Material provided:
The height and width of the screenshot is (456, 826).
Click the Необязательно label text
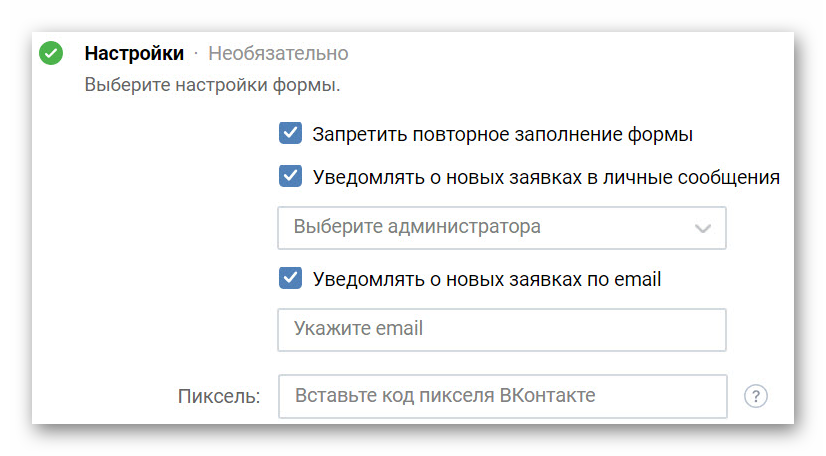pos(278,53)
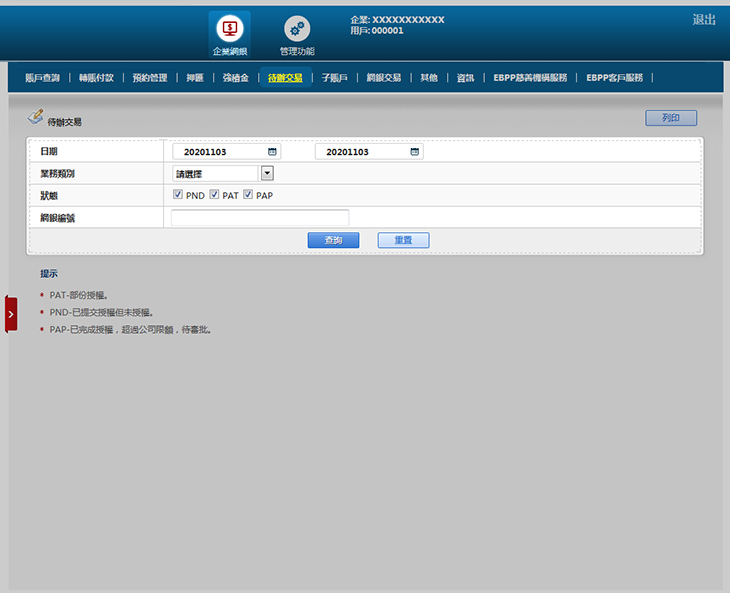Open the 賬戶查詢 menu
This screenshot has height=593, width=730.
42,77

Exercise: Repeat the records above exactly. No pictures go into the repeat.

Output:
The height and width of the screenshot is (456, 826).
Click the Необязательно label text
pos(278,53)
Open the 賬戶查詢 menu
This screenshot has height=593, width=730.
42,77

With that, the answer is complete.